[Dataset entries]
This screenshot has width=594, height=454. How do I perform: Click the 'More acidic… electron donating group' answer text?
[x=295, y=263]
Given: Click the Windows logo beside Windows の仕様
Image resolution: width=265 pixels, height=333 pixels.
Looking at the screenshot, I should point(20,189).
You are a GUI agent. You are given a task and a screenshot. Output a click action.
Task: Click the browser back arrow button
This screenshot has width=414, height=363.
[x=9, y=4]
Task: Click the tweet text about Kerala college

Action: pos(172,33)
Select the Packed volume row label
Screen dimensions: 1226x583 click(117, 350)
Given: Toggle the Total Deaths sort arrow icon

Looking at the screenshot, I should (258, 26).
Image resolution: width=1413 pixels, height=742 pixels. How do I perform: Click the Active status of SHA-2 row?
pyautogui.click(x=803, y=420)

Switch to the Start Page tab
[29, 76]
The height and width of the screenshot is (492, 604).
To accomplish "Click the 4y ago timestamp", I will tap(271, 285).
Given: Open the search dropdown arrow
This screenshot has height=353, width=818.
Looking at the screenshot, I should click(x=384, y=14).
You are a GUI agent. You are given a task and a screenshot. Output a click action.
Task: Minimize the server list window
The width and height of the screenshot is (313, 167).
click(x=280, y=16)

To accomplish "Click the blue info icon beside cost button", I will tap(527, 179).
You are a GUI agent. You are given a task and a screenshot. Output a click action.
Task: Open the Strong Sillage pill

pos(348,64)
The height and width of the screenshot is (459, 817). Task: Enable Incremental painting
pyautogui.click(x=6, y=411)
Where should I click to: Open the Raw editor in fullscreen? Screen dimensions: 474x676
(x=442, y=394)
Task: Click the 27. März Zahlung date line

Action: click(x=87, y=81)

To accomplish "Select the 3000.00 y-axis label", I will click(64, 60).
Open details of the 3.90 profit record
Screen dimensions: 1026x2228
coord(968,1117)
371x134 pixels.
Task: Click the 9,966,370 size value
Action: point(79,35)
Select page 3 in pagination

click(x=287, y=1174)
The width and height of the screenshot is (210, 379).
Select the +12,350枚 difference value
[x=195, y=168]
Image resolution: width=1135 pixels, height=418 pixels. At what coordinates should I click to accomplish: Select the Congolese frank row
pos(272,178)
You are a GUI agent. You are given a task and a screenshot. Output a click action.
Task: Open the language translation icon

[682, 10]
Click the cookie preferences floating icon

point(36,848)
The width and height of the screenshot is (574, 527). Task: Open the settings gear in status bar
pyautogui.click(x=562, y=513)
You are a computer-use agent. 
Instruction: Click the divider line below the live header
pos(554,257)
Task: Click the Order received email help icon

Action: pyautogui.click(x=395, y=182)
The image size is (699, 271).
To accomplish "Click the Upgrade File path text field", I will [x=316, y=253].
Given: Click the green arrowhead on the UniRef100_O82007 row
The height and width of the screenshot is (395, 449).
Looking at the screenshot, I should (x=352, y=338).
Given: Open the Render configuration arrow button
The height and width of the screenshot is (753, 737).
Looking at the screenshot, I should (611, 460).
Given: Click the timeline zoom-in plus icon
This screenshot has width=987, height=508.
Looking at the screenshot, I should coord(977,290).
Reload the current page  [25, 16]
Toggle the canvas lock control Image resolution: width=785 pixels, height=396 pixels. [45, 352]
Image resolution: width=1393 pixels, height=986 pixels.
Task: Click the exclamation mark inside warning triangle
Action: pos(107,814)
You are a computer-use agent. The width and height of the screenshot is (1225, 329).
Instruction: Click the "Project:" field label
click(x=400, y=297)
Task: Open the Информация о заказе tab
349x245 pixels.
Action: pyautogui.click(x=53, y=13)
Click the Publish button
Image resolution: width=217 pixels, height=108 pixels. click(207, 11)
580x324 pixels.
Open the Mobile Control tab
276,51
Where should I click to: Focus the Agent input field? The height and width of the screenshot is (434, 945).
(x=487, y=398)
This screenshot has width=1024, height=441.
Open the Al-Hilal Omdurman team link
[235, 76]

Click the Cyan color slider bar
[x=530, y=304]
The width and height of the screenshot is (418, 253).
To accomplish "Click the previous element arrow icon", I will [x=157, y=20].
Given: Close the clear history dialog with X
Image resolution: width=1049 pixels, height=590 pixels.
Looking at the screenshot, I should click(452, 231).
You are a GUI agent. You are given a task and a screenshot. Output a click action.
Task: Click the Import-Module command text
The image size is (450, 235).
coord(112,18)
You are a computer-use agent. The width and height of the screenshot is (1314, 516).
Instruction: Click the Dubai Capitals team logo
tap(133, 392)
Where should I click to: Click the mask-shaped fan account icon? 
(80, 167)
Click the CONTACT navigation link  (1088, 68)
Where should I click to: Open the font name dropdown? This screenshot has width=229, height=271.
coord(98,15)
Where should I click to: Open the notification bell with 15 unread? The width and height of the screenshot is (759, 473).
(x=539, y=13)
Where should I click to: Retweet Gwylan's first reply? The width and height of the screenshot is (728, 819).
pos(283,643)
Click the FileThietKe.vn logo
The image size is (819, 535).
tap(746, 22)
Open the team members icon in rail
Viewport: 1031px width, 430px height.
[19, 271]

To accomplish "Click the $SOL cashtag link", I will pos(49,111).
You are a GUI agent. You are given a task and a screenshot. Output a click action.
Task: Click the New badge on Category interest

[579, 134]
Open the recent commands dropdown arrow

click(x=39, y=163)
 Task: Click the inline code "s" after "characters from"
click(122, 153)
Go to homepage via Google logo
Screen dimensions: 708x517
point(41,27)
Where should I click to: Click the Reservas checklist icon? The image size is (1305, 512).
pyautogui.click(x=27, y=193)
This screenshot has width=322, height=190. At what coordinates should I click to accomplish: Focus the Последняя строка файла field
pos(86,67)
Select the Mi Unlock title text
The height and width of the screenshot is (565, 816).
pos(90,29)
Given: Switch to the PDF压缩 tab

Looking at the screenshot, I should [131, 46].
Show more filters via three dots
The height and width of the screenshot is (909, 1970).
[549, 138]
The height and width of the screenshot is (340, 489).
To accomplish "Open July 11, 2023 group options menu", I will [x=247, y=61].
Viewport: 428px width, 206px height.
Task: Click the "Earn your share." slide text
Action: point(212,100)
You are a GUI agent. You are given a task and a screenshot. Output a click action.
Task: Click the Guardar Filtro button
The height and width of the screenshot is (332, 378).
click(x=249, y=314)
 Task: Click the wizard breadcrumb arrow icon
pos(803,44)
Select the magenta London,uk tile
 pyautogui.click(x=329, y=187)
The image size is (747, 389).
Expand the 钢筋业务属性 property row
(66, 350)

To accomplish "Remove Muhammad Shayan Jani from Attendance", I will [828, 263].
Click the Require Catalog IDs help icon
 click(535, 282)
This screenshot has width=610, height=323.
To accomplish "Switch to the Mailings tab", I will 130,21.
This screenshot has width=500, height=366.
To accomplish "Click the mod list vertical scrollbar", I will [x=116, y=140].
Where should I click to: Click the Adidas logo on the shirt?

### BRIEF:
Write the data out again. Match it exactly.

### ANSWER FOR THE TASK:
This screenshot has width=594, height=454. How do I perform: Click the 'More acidic… electron donating group' answer text?
[x=295, y=263]
Given: Click the Windows logo beside Windows の仕様
Image resolution: width=265 pixels, height=333 pixels.
Looking at the screenshot, I should point(20,189).
You are a GUI agent. You are given a task and a screenshot. Output a click action.
Task: Click the browser back arrow button
This screenshot has width=414, height=363.
[x=9, y=4]
Task: Click the tweet text about Kerala college

Action: pos(172,33)
Select the Packed volume row label
Screen dimensions: 1226x583 click(117, 350)
Given: Toggle the Total Deaths sort arrow icon

Looking at the screenshot, I should (258, 26).
Image resolution: width=1413 pixels, height=742 pixels. How do I perform: Click the Active status of SHA-2 row?
pyautogui.click(x=803, y=420)

Switch to the Start Page tab
[29, 76]
The height and width of the screenshot is (492, 604).
To accomplish "Click the 4y ago timestamp", I will tap(271, 285).
Given: Open the search dropdown arrow
This screenshot has height=353, width=818.
Looking at the screenshot, I should click(x=384, y=14).
You are a GUI agent. You are given a task and a screenshot. Output a click action.
Task: Minimize the server list window
The width and height of the screenshot is (313, 167).
click(x=280, y=16)

To accomplish "Click the blue info icon beside cost button", I will tap(527, 179).
You are a GUI agent. You are given a task and a screenshot. Output a click action.
Task: Open the Strong Sillage pill

pos(348,64)
The height and width of the screenshot is (459, 817). Task: Enable Incremental painting
pyautogui.click(x=6, y=411)
Where should I click to: Open the Raw editor in fullscreen? Screen dimensions: 474x676
(x=442, y=394)
Task: Click the 27. März Zahlung date line

Action: click(x=87, y=81)

To accomplish "Select the 3000.00 y-axis label", I will click(64, 60).
Open details of the 3.90 profit record
Screen dimensions: 1026x2228
coord(968,1117)
371x134 pixels.
Task: Click the 9,966,370 size value
Action: point(79,35)
Select page 3 in pagination

click(x=287, y=1174)
The width and height of the screenshot is (210, 379).
Select the +12,350枚 difference value
[x=195, y=168]
Image resolution: width=1135 pixels, height=418 pixels. At what coordinates should I click to accomplish: Select the Congolese frank row
pos(272,178)
You are a GUI agent. You are given a task and a screenshot. Output a click action.
Task: Open the language translation icon

[682, 10]
Click the cookie preferences floating icon

point(36,848)
The width and height of the screenshot is (574, 527). Task: Open the settings gear in status bar
pyautogui.click(x=562, y=513)
You are a computer-use agent. 
Instruction: Click the divider line below the live header
pos(554,257)
Task: Click the Order received email help icon

Action: pyautogui.click(x=395, y=182)
The image size is (699, 271).
To accomplish "Click the Upgrade File path text field", I will [x=316, y=253].
Given: Click the green arrowhead on the UniRef100_O82007 row
The height and width of the screenshot is (395, 449).
Looking at the screenshot, I should (x=352, y=338).
Given: Open the Render configuration arrow button
The height and width of the screenshot is (753, 737).
Looking at the screenshot, I should (611, 460).
Given: Click the timeline zoom-in plus icon
This screenshot has width=987, height=508.
Looking at the screenshot, I should coord(977,290).
Reload the current page  [25, 16]
Toggle the canvas lock control Image resolution: width=785 pixels, height=396 pixels. [45, 352]
Image resolution: width=1393 pixels, height=986 pixels.
Task: Click the exclamation mark inside warning triangle
Action: pos(107,814)
You are a computer-use agent. The width and height of the screenshot is (1225, 329).
Instruction: Click the "Project:" field label
click(x=400, y=297)
Task: Open the Информация о заказе tab
349x245 pixels.
Action: pyautogui.click(x=53, y=13)
Click the Publish button
Image resolution: width=217 pixels, height=108 pixels. click(207, 11)
580x324 pixels.
Open the Mobile Control tab
276,51
Where should I click to: Focus the Agent input field? The height and width of the screenshot is (434, 945).
(x=487, y=398)
This screenshot has width=1024, height=441.
Open the Al-Hilal Omdurman team link
[235, 76]

Click the Cyan color slider bar
[x=530, y=304]
The width and height of the screenshot is (418, 253).
To accomplish "Click the previous element arrow icon", I will [x=157, y=20].
Given: Close the clear history dialog with X
Image resolution: width=1049 pixels, height=590 pixels.
Looking at the screenshot, I should click(452, 231).
You are a GUI agent. You are given a task and a screenshot. Output a click action.
Task: Click the Import-Module command text
The image size is (450, 235).
coord(112,18)
You are a computer-use agent. The width and height of the screenshot is (1314, 516).
Instruction: Click the Dubai Capitals team logo
tap(133, 392)
Where should I click to: Click the mask-shaped fan account icon? 
(80, 167)
Click the CONTACT navigation link  (1088, 68)
Where should I click to: Open the font name dropdown? This screenshot has width=229, height=271.
coord(98,15)
Where should I click to: Open the notification bell with 15 unread? The width and height of the screenshot is (759, 473).
(x=539, y=13)
Where should I click to: Retweet Gwylan's first reply? The width and height of the screenshot is (728, 819).
pos(283,643)
Click the FileThietKe.vn logo
The image size is (819, 535).
tap(746, 22)
Open the team members icon in rail
Viewport: 1031px width, 430px height.
[19, 271]

To accomplish "Click the $SOL cashtag link", I will pos(49,111).
You are a GUI agent. You are given a task and a screenshot. Output a click action.
Task: Click the New badge on Category interest

[579, 134]
Open the recent commands dropdown arrow

click(x=39, y=163)
 Task: Click the inline code "s" after "characters from"
click(122, 153)
Go to homepage via Google logo
Screen dimensions: 708x517
point(41,27)
Where should I click to: Click the Reservas checklist icon? The image size is (1305, 512).
pyautogui.click(x=27, y=193)
This screenshot has width=322, height=190. At what coordinates should I click to accomplish: Focus the Последняя строка файла field
pos(86,67)
Select the Mi Unlock title text
The height and width of the screenshot is (565, 816).
pos(90,29)
Given: Switch to the PDF压缩 tab

Looking at the screenshot, I should [131, 46].
Show more filters via three dots
The height and width of the screenshot is (909, 1970).
[549, 138]
The height and width of the screenshot is (340, 489).
To accomplish "Open July 11, 2023 group options menu", I will [x=247, y=61].
Viewport: 428px width, 206px height.
Task: Click the "Earn your share." slide text
Action: point(212,100)
You are a GUI agent. You are given a task and a screenshot. Output a click action.
Task: Click the Guardar Filtro button
The height and width of the screenshot is (332, 378).
click(x=249, y=314)
 Task: Click the wizard breadcrumb arrow icon
pos(803,44)
Select the magenta London,uk tile
 pyautogui.click(x=329, y=187)
The image size is (747, 389).
Expand the 钢筋业务属性 property row
(66, 350)

To accomplish "Remove Muhammad Shayan Jani from Attendance", I will [828, 263].
Click the Require Catalog IDs help icon
 click(535, 282)
This screenshot has width=610, height=323.
To accomplish "Switch to the Mailings tab", I will 130,21.
This screenshot has width=500, height=366.
To accomplish "Click the mod list vertical scrollbar", I will [x=116, y=140].
Where should I click to: Click the Adidas logo on the shirt?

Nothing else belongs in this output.